In a decision that issued last week, a Patent Trial and Appeal Board (“PTAB”) panel instituted inter partes review (“IPR”) of a petition filed by Merck Sharp & Dohme LLC (“Merck”) for a patent owned by The Johns Hopkins University (“Johns Hopkins”), U.S. Patent No. 11,591,393 (the ’393 patent). The ’393 patent issued on February 28, 2023, and is generally directed to methods for treating microsatellite instability high or DNA mismatch repair deficient colorectal cancer with pembrolizumab. Merck’s petition (IPR2024-00240), filed on November 30, 2023, challenged the patentability of all 42 claims of the ’393 patent on the grounds of novelty under 35 U.S.C. 102 and obviousness under 35 U.S.C. 103. Based on the arguments and assertions in the petition, the PTAB concluded that Merck had shown a reasonable likelihood that it would prevail and therefore instituted the inter parties review on all challenged claims and on all asserted grounds.
In March 2024, Merck had also filed petitions for IPR on eight other patents owned by Johns Hopkins, all generally related to methods of treatment using pembrolizumab.
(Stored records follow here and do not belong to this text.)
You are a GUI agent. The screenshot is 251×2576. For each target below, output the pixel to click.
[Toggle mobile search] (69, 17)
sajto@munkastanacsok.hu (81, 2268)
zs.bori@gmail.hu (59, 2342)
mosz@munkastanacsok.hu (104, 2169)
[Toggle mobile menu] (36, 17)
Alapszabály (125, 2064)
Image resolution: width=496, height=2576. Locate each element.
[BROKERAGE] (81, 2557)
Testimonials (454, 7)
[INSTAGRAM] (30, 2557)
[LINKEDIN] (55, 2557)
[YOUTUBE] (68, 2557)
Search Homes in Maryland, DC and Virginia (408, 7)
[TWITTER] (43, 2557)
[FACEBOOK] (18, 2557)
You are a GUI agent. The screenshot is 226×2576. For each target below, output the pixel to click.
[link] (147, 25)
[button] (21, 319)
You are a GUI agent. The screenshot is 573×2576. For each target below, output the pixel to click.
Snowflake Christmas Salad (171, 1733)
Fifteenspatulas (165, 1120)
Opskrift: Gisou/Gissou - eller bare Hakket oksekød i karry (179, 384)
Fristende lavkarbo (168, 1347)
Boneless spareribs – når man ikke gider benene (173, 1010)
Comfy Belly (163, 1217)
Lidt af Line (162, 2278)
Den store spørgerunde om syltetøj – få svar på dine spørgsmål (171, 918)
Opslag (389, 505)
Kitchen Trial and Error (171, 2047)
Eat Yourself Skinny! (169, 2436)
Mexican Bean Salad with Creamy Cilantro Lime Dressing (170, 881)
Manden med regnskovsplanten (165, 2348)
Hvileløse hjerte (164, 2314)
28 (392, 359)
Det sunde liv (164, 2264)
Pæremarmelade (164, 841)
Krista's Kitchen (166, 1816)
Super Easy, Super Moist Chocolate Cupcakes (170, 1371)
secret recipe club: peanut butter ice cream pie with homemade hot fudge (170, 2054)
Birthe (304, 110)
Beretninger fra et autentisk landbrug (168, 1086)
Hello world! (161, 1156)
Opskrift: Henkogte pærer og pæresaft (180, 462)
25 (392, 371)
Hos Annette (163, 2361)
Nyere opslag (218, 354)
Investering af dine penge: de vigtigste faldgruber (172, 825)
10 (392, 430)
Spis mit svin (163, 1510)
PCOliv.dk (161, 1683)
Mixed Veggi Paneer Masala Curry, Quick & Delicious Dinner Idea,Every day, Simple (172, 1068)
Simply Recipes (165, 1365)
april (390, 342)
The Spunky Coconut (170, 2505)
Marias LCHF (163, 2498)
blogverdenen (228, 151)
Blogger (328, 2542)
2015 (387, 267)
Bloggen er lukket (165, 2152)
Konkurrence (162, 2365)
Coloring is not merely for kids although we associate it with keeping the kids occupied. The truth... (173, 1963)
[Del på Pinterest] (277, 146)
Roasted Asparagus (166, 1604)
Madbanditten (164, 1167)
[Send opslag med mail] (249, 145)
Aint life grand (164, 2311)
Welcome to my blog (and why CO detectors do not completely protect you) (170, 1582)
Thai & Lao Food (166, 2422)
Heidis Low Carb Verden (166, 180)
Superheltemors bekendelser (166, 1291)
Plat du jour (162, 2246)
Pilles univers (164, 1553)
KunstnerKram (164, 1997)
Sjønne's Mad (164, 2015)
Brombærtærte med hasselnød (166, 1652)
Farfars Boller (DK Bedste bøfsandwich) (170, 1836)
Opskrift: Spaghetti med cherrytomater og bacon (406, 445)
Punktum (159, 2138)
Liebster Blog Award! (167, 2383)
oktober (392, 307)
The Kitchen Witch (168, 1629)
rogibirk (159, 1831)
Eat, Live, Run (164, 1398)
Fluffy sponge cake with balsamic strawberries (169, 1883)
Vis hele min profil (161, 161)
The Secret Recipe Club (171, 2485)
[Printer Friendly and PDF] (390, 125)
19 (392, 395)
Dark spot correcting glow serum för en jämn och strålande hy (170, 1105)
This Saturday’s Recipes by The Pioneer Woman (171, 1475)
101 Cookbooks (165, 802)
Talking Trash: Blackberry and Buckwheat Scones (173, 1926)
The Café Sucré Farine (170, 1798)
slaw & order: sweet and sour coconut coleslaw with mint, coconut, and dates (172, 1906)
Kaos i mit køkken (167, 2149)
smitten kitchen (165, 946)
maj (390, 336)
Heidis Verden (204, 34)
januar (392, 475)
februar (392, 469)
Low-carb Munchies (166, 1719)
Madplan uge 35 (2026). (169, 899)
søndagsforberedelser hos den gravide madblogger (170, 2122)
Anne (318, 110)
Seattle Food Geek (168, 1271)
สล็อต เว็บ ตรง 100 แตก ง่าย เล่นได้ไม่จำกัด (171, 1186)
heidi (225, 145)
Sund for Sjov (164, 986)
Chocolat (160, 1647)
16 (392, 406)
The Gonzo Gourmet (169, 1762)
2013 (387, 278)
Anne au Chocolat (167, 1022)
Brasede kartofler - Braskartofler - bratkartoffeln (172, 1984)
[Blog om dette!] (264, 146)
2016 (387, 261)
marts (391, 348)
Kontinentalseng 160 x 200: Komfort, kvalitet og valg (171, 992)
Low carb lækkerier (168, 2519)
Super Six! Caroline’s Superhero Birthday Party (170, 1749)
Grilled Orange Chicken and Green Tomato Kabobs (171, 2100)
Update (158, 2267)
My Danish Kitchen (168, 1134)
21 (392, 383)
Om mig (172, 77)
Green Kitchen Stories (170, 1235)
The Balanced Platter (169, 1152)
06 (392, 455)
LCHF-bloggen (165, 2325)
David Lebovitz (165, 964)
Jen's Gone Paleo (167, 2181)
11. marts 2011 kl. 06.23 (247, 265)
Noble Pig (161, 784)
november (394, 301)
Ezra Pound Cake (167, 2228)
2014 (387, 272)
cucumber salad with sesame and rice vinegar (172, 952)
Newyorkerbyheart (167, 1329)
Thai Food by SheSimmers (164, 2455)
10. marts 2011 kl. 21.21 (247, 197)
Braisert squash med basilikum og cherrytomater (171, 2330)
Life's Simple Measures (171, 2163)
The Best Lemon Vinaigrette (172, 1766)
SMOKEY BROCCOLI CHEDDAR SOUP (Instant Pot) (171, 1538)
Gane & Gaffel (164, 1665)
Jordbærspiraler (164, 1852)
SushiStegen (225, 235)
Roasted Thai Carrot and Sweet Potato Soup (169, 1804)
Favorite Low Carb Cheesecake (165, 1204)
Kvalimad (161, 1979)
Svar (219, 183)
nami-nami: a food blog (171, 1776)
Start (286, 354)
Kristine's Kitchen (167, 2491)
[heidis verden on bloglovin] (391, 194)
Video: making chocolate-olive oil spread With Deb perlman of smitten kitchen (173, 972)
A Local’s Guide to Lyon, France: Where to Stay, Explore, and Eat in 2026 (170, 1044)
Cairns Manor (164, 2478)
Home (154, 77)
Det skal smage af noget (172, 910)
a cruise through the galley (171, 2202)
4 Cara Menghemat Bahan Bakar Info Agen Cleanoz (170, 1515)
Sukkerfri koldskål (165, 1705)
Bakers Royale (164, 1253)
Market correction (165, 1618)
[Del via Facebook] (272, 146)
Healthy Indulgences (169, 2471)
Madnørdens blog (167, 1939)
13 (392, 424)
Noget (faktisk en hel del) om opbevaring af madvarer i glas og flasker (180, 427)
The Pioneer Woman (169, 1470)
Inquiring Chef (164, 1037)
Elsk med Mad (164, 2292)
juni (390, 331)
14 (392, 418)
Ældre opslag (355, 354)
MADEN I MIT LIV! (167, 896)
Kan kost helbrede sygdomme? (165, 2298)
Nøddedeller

Merck and Johns Hopkins are also litigating the same patents in a federal district court. In November 2022, Merck filed a Complaint against Johns Hopkins in the District for the District of Maryland, alleging breach of contract, promissory estoppel, and declaratory judgment of noninfringement of several patents. Merck alleged that the “patents emerg[ed] from a joint research collaboration by Merck and [Johns Hopkins] regarding the use of Merck’s breakthrough cancer drug pembrolizumab,” sold under the trade name KEYTRUDA. According to Merck, “Merck and [Johns Hopkins] partnered to design and conduct a clinical study administering KEYTRUDA to cancer patients having tumors that had the genetic biomarker known as microsatellite instability-high (“MSI-H”) or were mismatch repair deficient (“dMMR”).” John Hopkins, in its Answer to Merck’s complaint, asserts that “the patent rights to Hopkins’ MSI-High inventions are not subject to any agreement between Hopkins and Merck, and Merck has no rights in or to these Hopkins’ patented inventions.” According to Johns Hopkins, the “concept for the groundbreaking clinical study developed by Hopkins researchers was . . . prepared before there was any agreement between Hopkins and Merck, and the contributions Merck alleges to have made to the study protocol were known, trivial and have never been claimed as inventions by the Hopkins Inventors.” Johns Hopkins filed counterclaims for patent infringement of several additional patents, including the ’393 patent.
On June 14, 2024, Merck moved for a stay of the district court litigation pending final resolution of the ’393 patent IPR. The Court has not yet ruled on the motion.
Stay tuned to Big Molecule Watch for more updates on this litigation.
UPDATE: On June 29, 2024, the Court granted Merck’s motion to stay the case pending resolution of the IPR.